Исхак по-прежнему не сводил с него глаз.
— Долго саранча пробудет в Багдаде? — спросил он.
— Пока не съест начисто, — ответил бедуин. — Или пока ветер ее не прогонит, буря не погубит. Как Аллах пожелает.
— Все-таки несколько дней продержится?
— Обязательно.
— Значит, у нас есть время, — обратился Исхак к остальным. — Мы еще можем спасти ее.
— Никуда за такое время не доберемся! — возразил Касым.
— Семьдесят лет назад Биляль ибн-Бурда доскакал от Басры до Куфы за одну ночь и один день.
— На верблюдах-скороходах!
— У нас есть одна быстроногая верблюдица. А тут найдутся и другие, не менее быстроногие.
— Честно признаюсь, — вмешался ибн-Нияса, отметая все прочие соображения в предчувствии возможной сделки, — самых быстроногих не смогу предложить без оплаты. — И утешительно улыбнулся, заверяя команду в своих добрых намерениях.
— Довезут нас до Ктесифона?
— Самые лучшие в скорости не уступят скаковым лошадям. Я бы с радостью их вам и так отдал, да бану Салам ценит своих верблюдиц, как родных дочерей. Даром не отдаст.
Исхак вопросительно посмотрел на Юсуфа и Касыма. Изможденные стихиями, пережитыми невзгодами, они едва смогли держаться на ногах, не падая, и вдруг вновь оказались в тисках пророчества. Со всеми смертоносными последствиями.
Юсуф нерешительно прикоснулся к наглазной повязке. Кольцо оставалось единственным платежным средством, без которого невозможно было добраться до Ктесифона. Если его отдать, нечем будет выплатить выкуп. Но Юсуф все-таки решился.
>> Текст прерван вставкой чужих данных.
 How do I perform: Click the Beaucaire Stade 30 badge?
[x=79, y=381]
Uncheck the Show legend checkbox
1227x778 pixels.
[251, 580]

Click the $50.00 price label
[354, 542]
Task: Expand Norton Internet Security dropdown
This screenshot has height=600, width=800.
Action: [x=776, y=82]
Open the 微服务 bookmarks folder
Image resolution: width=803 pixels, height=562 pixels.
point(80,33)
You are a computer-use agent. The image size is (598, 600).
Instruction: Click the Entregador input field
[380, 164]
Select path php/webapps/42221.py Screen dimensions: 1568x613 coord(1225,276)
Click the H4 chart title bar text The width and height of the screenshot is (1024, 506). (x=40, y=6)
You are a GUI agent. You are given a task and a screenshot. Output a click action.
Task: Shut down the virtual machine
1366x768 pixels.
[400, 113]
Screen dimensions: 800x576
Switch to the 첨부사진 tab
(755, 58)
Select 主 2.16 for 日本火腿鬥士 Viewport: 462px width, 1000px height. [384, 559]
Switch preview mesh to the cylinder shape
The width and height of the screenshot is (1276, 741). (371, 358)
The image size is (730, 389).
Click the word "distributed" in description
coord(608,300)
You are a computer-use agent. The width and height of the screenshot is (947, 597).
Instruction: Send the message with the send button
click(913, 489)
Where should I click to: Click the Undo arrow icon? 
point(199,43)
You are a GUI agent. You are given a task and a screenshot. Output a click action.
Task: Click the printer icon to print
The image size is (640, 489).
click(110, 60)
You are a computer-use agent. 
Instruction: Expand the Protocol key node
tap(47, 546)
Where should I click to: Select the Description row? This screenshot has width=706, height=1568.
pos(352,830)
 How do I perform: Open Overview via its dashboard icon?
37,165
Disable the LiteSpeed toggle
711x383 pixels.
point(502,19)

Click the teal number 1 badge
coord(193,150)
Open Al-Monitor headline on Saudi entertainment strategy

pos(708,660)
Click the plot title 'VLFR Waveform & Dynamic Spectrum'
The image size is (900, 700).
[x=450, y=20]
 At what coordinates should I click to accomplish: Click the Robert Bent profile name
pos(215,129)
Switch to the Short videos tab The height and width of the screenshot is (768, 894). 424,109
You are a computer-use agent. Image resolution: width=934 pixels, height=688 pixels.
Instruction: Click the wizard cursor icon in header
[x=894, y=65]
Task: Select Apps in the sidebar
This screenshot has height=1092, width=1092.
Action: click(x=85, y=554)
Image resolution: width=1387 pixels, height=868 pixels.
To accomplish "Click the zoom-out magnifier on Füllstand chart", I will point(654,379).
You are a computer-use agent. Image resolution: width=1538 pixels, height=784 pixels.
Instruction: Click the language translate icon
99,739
Он сорвал повязку с головы, вывернул наизнанку, предъявил ошарашенному бедуину легендарный камень, сверкавший на свету.
— Нам нужны две лучшие верблюдицы. И три самых острых меча. Лошадиные головы, оленьи рога, львиные груди, змеиные брюха, верблюжьи горбы, ноги страуса — по шесть ног, зазубренных, как пилы, — ядовитая слюна, застывшие глаза статуй. Их не отогнать ни стрелами, ни медным звоном, ни взмахами посоха, ни струями воды, даже молитвами. Аппетит ненасытный, силы неистощимы, численностью они превосходят любую армию, известную человеческой цивилизации. Джарад.
Теодред стоял на вершине Ослиного холма, окруженный бродячими собаками, наблюдая за страшной катившейся с запада бурей, поднятой прозрачными крылышками. Его туда погнало мелькнувшее предчувствие, ниспосланное лавровыми листьями и намекавшее на скорое осуществление последней строфы заветного пророчества — чья-то рука властно заставила влезть на самый высокий наблюдательный пункт, чей-то голос велел внимательно смотреть. Созерцая наконец вторжение собственными глазами, он ясно понял: «Скакуны с Красного моря». Ветхозаветная казнь египетская. Монах содрогнулся, бормоча молитвы, благодаря Бога, не давшего ослепнуть старым глазам, позволив увидеть судьбоносный момент. Воздел в экзальтации руки, как бы лично маня к себе тучу; а собаки, слыша издали адский стрекот лапок и жуткий шелест крылышек, начали тревожно лаять, будто перед землетрясением.